======== Input material ========
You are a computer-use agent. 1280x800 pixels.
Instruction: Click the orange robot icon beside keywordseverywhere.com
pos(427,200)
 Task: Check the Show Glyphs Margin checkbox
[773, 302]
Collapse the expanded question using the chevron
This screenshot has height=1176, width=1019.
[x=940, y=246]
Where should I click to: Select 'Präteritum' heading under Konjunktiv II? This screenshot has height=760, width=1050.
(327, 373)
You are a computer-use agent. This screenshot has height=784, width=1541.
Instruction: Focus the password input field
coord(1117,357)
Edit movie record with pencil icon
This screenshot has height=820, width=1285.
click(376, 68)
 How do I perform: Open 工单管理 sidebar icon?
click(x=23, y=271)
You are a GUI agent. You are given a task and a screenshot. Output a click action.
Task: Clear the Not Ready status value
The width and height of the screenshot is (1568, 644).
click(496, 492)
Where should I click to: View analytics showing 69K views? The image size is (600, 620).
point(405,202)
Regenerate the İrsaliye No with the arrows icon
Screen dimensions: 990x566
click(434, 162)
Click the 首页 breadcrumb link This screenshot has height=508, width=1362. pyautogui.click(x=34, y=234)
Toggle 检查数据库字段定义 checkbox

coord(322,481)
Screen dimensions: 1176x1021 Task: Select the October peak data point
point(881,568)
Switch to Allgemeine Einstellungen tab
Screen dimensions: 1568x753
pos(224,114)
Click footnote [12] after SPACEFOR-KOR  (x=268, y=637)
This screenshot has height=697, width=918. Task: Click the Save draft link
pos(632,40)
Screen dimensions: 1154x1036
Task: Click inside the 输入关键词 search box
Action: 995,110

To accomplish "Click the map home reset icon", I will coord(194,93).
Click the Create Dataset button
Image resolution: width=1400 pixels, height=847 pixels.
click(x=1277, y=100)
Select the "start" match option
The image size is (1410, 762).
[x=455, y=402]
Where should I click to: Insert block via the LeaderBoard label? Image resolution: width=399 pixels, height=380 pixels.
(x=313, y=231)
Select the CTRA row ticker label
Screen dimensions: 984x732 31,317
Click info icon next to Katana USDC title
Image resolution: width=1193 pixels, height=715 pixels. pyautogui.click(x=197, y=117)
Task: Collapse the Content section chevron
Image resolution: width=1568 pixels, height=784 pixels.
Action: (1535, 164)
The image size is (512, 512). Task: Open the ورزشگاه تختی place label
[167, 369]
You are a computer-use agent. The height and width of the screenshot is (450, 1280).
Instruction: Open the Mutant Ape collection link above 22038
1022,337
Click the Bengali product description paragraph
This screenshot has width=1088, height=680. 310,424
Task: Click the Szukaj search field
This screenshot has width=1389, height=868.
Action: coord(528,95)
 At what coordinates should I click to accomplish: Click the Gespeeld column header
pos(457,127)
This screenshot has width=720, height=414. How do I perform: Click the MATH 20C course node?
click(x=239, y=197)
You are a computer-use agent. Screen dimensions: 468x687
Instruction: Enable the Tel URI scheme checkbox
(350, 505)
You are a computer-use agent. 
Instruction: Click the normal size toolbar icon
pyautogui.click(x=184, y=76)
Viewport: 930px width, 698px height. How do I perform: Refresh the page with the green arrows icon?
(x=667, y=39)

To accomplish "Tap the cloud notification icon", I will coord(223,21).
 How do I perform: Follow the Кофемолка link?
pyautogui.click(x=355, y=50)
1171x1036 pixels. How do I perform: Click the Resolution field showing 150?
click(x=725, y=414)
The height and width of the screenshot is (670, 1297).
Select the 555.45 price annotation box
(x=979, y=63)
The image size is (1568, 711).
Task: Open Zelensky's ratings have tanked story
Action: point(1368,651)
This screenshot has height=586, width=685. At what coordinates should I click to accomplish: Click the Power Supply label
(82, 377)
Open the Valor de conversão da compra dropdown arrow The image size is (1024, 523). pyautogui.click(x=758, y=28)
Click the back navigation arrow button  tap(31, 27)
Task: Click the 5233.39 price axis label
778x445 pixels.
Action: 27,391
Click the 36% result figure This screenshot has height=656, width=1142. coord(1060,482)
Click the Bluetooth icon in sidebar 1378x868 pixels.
========
Assignment: From the data above, copy every line where "agent" appears.

Completed task:
You are a computer-use agent. 1280x800 pixels.
You are a computer-use agent. This screenshot has height=784, width=1541.
You are a GUI agent. You are given a task and a screenshot. Output a click action.
You are a computer-use agent. The height and width of the screenshot is (450, 1280).
You are a computer-use agent. Screen dimensions: 468x687
You are a computer-use agent. 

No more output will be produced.